# BMW Bluetooth Boycott



## pharding (Mar 14, 2004)

I was set to order a $65k 545i early next week and take European Delievery on June 23. I am a repeat customer and I am disgusted by BMW's Bluetooth/BMW Assist fiasco. BMW has botched this issue big time. Why not learn from the Audi 5000 disaster and listen to loyal US Customers? Many of us are repeat buyers of expensive BMW automobiles. On this BT issue BMW has made the following mistakes: 1. Poor communication with it's loyal customer base. 2. Inept electronic engineering on a feature that is important to many repeat US customers. 3. Failure to solve a serious problem in a timely manner, once the problem is identified. In this country engineers work OT to solve serious problems. In Germany they don't aparently. 4. Shoving BMW Assist down our throats at the expense of Bluetooth. 5. Gross arrogance and a "I don't care attititude about it's US customer base". 

BMW talks of grandiose plans of company growth in the Asian markets while loyal US repeat customers get ignored. BMW needs to wake up before it goes the way of Audi in the US in the mid-eighties. 

What am I going to do? I will write every editor at automobile publications, newspaper automobile editors, and consumer publications and express my dissatisfaction with the BMW Bluetooth/BMW Assist fiasco and BMW's gross indifference to loyal US customers who hung in there with a very controversial design. 

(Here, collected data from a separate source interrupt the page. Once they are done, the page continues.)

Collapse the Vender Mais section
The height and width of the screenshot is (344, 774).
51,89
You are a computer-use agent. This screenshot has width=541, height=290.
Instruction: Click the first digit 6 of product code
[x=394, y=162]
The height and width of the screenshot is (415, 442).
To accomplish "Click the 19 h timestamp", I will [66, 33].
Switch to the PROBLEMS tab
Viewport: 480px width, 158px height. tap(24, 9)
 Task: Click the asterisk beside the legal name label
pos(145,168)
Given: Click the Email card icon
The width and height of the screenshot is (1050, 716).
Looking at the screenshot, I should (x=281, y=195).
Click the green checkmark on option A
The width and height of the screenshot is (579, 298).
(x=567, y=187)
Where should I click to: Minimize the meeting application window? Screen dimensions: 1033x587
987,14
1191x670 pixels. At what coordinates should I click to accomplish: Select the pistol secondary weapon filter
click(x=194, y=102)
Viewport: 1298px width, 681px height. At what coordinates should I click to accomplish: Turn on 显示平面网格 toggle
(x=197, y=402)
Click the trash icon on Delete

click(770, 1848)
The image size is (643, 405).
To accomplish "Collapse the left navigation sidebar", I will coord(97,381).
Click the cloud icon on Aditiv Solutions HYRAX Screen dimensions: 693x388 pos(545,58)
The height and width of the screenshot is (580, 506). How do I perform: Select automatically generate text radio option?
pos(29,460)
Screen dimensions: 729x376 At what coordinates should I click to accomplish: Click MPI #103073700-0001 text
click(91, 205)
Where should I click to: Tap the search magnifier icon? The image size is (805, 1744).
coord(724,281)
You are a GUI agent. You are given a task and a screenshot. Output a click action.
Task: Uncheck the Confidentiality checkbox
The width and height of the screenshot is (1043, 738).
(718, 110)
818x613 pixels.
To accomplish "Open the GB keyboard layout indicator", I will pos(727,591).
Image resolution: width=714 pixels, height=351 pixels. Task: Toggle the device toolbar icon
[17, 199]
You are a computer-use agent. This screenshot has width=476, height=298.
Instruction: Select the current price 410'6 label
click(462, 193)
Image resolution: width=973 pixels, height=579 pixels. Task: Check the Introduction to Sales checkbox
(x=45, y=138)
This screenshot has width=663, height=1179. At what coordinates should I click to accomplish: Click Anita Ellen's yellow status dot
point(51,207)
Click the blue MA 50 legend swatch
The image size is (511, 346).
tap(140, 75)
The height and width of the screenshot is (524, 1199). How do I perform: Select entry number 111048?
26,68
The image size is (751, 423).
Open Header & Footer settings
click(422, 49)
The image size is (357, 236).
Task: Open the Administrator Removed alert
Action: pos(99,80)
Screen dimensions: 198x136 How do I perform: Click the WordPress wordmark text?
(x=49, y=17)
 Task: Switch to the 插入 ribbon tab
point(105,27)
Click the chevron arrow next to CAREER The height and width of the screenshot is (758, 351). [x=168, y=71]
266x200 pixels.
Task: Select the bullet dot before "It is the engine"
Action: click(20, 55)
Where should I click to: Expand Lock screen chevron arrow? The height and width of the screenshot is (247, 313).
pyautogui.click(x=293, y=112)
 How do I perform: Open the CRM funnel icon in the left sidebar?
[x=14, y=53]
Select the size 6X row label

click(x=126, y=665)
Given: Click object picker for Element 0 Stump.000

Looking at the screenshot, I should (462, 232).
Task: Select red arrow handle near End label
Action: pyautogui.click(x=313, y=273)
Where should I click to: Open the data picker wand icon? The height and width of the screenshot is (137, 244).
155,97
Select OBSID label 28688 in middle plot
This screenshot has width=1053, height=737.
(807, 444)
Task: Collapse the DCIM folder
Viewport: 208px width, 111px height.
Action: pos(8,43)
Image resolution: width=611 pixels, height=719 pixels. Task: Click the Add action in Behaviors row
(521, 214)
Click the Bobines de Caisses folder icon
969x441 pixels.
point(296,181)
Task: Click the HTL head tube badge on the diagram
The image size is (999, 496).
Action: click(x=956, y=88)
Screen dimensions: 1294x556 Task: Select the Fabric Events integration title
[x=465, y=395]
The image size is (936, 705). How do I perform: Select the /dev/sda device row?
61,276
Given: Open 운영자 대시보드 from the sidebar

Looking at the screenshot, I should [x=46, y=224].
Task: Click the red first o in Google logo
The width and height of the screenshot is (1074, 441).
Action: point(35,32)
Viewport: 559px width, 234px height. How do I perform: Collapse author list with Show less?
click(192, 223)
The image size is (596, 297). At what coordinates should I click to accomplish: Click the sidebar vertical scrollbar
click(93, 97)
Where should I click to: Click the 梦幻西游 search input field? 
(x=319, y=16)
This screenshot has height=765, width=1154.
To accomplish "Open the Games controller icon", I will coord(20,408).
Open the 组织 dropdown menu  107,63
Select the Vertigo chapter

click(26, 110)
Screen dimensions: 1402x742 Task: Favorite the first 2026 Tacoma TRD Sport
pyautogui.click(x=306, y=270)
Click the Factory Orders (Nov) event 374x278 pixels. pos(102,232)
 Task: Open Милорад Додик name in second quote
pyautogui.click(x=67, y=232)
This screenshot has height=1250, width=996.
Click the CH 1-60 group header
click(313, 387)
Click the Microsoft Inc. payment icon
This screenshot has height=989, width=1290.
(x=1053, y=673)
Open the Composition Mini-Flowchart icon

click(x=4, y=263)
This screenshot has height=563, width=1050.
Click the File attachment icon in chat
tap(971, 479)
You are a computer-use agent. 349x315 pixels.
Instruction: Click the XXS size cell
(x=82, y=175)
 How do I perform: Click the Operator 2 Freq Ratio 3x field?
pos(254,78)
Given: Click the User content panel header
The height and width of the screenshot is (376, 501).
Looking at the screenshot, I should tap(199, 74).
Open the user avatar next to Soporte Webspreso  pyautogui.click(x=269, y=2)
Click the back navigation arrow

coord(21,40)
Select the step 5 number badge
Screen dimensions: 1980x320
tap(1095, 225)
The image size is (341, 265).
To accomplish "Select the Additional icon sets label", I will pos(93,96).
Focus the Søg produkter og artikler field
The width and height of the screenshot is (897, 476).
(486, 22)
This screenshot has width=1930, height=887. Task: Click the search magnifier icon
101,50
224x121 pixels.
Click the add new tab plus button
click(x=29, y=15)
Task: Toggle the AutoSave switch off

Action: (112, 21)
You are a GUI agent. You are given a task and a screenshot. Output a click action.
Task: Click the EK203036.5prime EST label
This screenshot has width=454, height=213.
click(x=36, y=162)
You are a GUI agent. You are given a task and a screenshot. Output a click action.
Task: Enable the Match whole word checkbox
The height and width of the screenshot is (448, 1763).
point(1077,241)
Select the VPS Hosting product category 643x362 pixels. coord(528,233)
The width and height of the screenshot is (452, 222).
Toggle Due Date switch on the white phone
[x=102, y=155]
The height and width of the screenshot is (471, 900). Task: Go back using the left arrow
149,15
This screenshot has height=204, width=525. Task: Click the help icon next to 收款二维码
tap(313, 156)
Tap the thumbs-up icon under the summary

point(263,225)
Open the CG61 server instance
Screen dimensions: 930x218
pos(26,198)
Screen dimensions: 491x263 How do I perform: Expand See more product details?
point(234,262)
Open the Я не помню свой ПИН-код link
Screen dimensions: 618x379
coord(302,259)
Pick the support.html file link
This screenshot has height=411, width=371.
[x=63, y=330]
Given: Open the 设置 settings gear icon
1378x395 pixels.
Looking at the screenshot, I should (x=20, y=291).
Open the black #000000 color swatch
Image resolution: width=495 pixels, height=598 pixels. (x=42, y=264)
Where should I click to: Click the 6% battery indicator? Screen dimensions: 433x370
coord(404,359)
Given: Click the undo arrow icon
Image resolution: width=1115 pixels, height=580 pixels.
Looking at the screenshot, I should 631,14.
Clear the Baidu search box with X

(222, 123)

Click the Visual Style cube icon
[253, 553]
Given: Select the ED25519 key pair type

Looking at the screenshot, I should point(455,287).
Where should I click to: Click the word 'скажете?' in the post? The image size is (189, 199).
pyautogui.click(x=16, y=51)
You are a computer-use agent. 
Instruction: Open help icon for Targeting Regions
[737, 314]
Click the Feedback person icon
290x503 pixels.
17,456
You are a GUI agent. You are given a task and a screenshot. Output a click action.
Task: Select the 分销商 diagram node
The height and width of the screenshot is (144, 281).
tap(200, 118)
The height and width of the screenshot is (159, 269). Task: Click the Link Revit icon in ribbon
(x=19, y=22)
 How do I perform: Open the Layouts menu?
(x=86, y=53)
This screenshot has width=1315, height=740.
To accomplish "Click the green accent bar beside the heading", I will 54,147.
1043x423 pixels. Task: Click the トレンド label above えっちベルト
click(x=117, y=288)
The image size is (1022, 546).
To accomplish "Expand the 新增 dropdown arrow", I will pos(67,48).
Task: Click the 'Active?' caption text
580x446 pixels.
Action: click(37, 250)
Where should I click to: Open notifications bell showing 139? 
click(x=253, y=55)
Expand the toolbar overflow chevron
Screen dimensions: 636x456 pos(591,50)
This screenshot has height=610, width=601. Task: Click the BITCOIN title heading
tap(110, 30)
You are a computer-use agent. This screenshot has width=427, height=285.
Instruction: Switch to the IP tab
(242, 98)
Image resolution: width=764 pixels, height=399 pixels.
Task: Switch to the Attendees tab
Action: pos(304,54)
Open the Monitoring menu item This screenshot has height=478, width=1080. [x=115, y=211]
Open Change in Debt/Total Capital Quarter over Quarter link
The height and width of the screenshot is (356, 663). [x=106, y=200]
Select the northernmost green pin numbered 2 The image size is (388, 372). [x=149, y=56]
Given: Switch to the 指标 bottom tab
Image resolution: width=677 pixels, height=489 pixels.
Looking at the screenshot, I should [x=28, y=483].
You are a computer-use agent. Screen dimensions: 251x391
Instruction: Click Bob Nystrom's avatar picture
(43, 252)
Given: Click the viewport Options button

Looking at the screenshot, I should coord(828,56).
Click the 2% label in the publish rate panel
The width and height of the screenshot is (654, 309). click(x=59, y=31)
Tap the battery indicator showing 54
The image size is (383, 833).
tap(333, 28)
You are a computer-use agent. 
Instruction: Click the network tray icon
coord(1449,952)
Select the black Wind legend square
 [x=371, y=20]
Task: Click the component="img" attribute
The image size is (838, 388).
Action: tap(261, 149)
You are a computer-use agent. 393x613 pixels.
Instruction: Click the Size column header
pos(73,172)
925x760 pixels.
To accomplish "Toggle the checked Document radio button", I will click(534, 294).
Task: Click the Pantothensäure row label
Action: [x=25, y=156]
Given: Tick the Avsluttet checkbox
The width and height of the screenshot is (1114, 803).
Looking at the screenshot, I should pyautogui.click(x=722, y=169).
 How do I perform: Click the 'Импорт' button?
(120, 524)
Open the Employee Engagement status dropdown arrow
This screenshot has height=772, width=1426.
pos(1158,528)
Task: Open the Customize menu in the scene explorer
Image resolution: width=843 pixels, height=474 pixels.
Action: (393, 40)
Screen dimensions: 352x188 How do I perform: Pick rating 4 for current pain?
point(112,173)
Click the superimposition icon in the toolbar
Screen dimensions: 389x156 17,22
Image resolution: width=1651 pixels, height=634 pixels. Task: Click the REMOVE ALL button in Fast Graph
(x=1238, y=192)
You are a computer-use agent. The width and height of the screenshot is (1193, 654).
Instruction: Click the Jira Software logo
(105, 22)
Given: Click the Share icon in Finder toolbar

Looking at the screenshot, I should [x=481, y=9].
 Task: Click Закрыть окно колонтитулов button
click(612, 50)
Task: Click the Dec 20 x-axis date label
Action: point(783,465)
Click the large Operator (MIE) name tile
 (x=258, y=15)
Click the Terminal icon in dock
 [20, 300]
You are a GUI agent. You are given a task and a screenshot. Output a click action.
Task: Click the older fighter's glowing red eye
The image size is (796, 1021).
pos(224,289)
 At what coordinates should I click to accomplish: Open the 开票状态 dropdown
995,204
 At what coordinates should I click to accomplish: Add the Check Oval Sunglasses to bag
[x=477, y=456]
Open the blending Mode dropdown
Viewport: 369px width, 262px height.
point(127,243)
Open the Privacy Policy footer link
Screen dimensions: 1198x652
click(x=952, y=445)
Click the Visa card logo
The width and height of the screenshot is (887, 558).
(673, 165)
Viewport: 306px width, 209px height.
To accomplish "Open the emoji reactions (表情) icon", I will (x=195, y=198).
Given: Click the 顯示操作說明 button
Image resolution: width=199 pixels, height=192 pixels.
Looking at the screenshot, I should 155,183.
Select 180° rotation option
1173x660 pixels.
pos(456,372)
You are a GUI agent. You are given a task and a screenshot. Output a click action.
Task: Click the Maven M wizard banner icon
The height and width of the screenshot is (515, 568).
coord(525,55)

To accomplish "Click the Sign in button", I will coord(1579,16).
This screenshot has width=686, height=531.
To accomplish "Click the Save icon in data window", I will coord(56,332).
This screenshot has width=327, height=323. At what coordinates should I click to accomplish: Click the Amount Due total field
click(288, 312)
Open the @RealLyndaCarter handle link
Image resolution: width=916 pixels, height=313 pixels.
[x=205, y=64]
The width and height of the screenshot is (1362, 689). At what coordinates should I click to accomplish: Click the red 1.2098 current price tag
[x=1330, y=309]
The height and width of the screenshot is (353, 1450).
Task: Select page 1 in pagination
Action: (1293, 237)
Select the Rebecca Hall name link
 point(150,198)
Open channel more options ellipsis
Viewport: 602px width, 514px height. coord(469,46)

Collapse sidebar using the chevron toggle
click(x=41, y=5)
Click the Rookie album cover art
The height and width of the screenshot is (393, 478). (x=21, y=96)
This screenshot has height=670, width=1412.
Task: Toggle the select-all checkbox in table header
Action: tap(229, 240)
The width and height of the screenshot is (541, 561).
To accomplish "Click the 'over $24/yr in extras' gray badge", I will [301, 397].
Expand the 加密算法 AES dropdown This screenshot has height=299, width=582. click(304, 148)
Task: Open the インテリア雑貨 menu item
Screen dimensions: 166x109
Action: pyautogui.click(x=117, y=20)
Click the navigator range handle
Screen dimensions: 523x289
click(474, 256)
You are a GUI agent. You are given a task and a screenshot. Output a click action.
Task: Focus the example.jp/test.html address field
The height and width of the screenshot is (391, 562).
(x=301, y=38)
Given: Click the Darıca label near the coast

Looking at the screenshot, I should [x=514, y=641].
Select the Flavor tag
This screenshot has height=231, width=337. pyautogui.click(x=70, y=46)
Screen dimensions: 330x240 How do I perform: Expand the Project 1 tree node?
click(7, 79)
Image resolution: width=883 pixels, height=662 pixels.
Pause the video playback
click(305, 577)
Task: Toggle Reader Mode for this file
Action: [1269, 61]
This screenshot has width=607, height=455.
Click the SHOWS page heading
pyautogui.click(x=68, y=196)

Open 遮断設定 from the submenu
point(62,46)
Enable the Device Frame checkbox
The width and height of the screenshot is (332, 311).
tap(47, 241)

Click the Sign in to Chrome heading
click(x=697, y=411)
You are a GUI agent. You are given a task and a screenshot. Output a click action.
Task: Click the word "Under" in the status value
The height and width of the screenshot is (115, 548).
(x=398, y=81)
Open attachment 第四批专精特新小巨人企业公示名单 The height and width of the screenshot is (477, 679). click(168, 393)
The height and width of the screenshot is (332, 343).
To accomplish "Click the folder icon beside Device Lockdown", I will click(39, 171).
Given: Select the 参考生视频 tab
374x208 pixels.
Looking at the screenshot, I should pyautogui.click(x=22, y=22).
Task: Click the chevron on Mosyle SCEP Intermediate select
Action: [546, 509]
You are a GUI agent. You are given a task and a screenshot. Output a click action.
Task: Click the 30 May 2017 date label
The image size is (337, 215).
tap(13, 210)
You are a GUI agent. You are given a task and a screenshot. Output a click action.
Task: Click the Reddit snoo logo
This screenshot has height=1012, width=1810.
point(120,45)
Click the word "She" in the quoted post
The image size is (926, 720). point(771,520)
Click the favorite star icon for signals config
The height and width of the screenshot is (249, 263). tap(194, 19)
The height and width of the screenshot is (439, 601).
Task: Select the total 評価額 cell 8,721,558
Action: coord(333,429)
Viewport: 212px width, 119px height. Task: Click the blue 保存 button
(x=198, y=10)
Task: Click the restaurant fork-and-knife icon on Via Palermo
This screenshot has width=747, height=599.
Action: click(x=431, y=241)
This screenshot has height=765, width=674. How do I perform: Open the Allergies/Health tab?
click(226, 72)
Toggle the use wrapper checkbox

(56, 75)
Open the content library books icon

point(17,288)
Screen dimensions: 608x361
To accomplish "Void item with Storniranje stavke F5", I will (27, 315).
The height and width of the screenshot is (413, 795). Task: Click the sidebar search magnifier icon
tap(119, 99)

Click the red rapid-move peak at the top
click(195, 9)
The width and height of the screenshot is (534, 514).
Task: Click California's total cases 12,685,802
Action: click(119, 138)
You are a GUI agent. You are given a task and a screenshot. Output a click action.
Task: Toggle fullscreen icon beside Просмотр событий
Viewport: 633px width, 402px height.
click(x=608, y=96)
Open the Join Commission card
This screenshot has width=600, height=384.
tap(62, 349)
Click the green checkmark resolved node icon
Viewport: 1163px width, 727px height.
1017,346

I encourage others that agree with my dissatisfaction to boycott BMW, write automobile magazine editors, and write BMW. 

Paul Harding 
Harding Partners 
224 South Michigan Avenue 
Suite 245 
Chicago, Illinois 60604


----------



## Patrick (Dec 23, 2001)

Good luck with your crusade.

One question though: why have spammed three different forums here with the same thread? :dunno: 


-


----------



## buddy (Dec 17, 2003)

*I agree*

I agree fully it is not just the fact that we do not have the tauted gadgets that we thought we would, it is the big fact that we can not get a true and defineing answer, if it can not work then say so with that degree of certainty. The problem is that with the idrive system any after market fixes may not never come it has to come from the bmw engineers that have all of the backdoors and locks. If BMW assist can call 911 and the assist center it can call all other numbers if it is reprogramed to do that give the ownership back to the owners hell i tore off the sticker on my matress as soon as i got it home we should not be forced to have a certin wireless carrier or phone for that matter remember only a few months ago we started takeing our numbers with us as we switched lets move forward in our electronics quest not backwards, i will compose another letter to the BMWNA staff to express my displesure with the currrent system the way that it is currently in its form.


----------



## buddy (Dec 17, 2003)

*buddy*

I do not look at this a spam this is what these boards are for. It is not as if we all in the us do not have the same frustrations and concerns, dont hate the messege lets get the answers from the messenger That is BMWNA, we should our prowes by purchasing a wonderful automobile now how bout bmwna showing there prowes to its loyal customers


----------



## Patrick (Dec 23, 2001)

Whatever. Posting the same message in different forums is SPAM.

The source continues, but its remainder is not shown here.